In view of the numerous distinctions above pointed out between the business of a chain store and other types of store, we cannot pronounce the classification made by the statute to be arbitrary and unreasonable. That there are differences and advantages in favor of the chain store is shown by the number of such chains established and by their astonishing growth. More and more persons, like the appellee, have found advantages in this method of merchandising and have therefore adopted it. What was said in Metropolis Theatre Co. v. Chicago, supra, [p. 69] is quite applicable here:
. . The distinction obtains in every large city of the country. The reason for it must therefore be substantial, and if it be so universal in the practice of the business it would seem not unreasonable if it be adopted as the basis of governmental action.”
The court below fell into the error of assuming that the distinction between the appellee’s business and that of the other sorts of stores mentioned was solely one of own*542ership. It disregarded the differences shown by the record. They consist not merely in ownership, but in organization, management, and type of business transacted. The statute treats upon a similar basis all owners of chain stores similarly situated. In the light of what we have said this is all that the Constitution requires. Clark v. Titusville, 184 U. S. 329; Magoun v. Illinois Tr. & Savings Bank, 170 U. S. 283.
Article 1, § 23 of the constitution of Indiana4 which the court below held the statute violates, seems to us not to set any different standard than does the Fourteenth Amendment. No decision of the Indiana courts is cited in support of the court’s conclusion, and those referred to by appellants demonstrate that the section permits classification for purposes of taxation and that the same principles are applicable as under the Fourteenth Amendment. Kersey v. Terre Haute, 161 Ind. 471; 68 N. E. 1027; Gafill v. Bracken, 195 Ind. 551; 145 N. E. 312; 146 N. E. 109. Article 10, § 1,5 is declared by the Supreme Court of the State to be applicable only to the assessment made under a general levy, and not to occupation or license taxes. Thomasson v. State, 15 Ind. 449; Bright v. McCullough, 27 Ind. 223; Gafill v. Bracken, supra. We cannot, therefore, hold the statute repugnant to the clauses of the state constitution on which the appellee relies.
*543The judgment of the District Court must be reversed and the cause remanded with instructions to dismiss the bill.

Reversed.

 38 F. (2d) 652.

 Pursuant to XJ. S. C., Tit. 28, § 380.

 Section 8 defines a store as follows:
“ The term ‘ store ’ as used in this act shall be construed to mean and include any store or stores or any mercantile establishment or establishments which are owned, operated, maintained or controlled by the same person, firm, corporation, copartnership or association, either domestic or foreign, in which goods, wares, or merchandise of any kind, are sold, either at retail or wholesale.”

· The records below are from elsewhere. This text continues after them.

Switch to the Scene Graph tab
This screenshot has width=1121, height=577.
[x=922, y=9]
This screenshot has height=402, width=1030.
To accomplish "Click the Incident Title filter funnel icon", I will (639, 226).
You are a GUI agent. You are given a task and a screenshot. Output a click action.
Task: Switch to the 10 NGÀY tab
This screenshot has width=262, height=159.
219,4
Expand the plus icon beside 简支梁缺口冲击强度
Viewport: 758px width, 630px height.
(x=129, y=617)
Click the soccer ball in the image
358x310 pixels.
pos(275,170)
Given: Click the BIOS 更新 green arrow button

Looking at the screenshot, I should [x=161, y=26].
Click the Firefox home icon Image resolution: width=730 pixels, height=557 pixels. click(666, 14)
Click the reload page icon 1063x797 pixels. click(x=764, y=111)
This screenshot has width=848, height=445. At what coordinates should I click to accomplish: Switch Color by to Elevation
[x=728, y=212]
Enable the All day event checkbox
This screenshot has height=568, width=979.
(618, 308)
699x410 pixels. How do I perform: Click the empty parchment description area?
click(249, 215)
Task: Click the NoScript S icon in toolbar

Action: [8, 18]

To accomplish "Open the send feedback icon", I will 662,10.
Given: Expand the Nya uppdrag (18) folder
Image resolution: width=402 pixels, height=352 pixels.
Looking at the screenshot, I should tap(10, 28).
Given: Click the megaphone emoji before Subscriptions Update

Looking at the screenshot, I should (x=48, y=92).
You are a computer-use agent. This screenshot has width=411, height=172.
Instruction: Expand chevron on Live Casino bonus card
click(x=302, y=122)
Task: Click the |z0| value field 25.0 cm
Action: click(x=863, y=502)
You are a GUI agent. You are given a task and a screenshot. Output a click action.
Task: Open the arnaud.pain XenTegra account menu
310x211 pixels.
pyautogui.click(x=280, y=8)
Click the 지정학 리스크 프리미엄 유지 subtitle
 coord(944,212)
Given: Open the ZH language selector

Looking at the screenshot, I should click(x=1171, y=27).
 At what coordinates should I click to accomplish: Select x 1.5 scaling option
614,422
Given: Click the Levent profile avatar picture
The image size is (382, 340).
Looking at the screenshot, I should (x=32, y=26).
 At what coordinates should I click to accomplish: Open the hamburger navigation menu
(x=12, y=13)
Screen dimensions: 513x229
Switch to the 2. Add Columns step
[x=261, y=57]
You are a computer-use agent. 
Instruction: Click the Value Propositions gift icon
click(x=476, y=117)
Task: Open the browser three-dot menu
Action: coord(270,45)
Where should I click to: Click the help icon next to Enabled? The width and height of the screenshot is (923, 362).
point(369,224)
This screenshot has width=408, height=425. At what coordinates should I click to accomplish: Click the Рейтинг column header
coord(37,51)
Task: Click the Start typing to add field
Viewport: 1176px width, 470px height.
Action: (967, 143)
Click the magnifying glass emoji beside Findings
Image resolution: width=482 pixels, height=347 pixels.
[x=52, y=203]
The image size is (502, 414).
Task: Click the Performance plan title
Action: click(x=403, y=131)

 “The General Assembly shall not grant to any citizen or class of citizens privileges and immunities which upon the same terms shall not equally belong to all citizens.”

 “ The General Assembly shall provide by law for a uniform and equal rate of assessment and taxation; and shall prescribe such regulations as shall secure a just valuation for taxation of all property, both real and personal, excepting such only, for municipal, educational, literary, scientific, religious or charitable purposes as may be especially exempted by law.”